→ Instructions for the task
Give the records again exactly. Pictures do not belong in the copy.

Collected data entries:

Start of Block

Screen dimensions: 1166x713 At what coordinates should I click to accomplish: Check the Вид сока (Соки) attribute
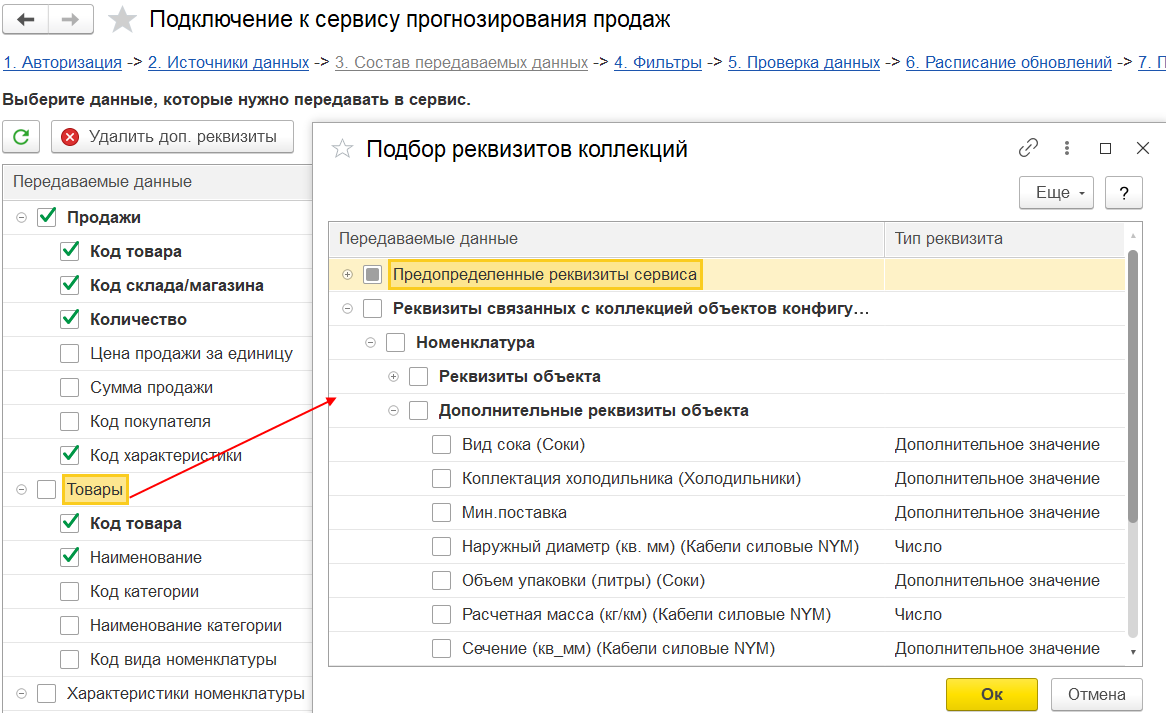(442, 445)
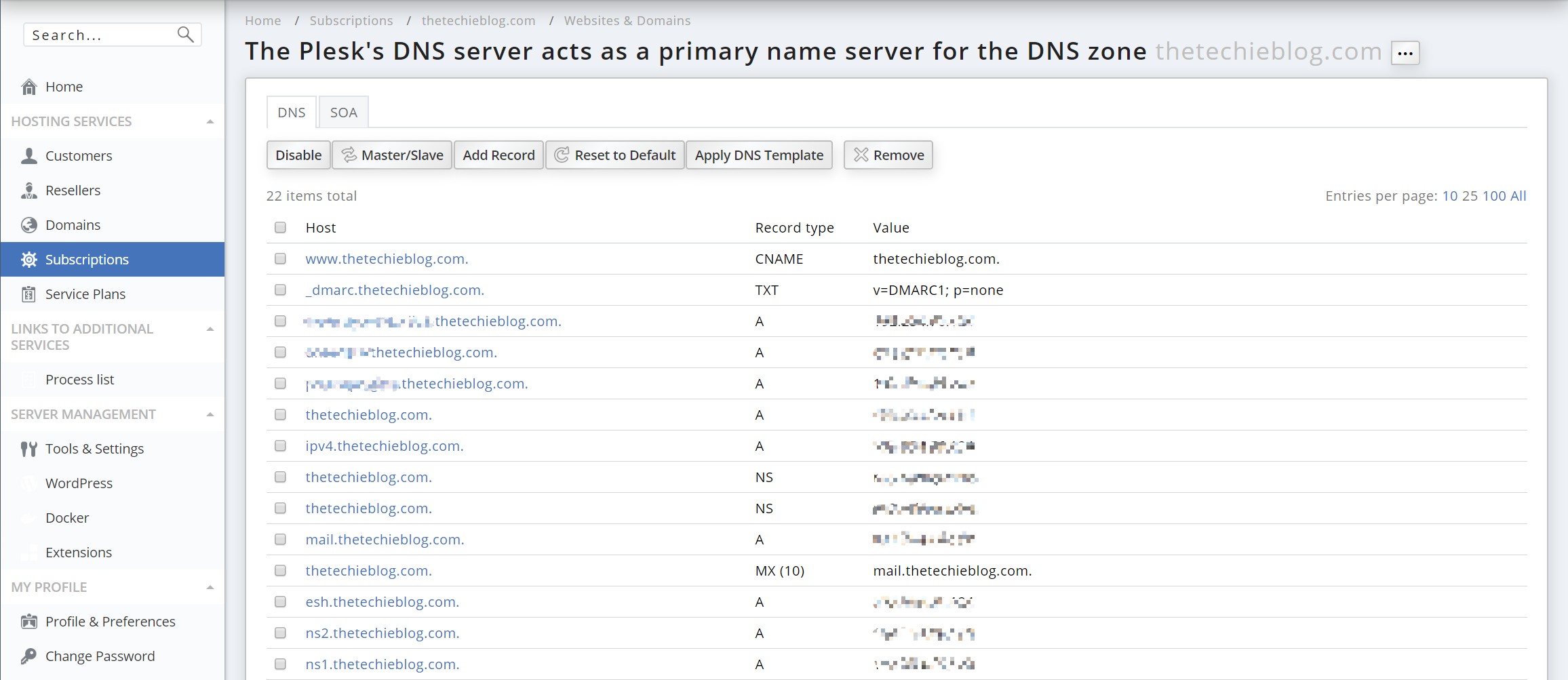Click the Customers person icon
This screenshot has width=1568, height=680.
coord(29,156)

End of Block

→ Exercise output
Screen dimensions: 1166x713 At what coordinates should I click to accomplish: Check the Вид сока (Соки) attribute
(442, 445)
Click the Customers person icon
This screenshot has width=1568, height=680.
coord(29,156)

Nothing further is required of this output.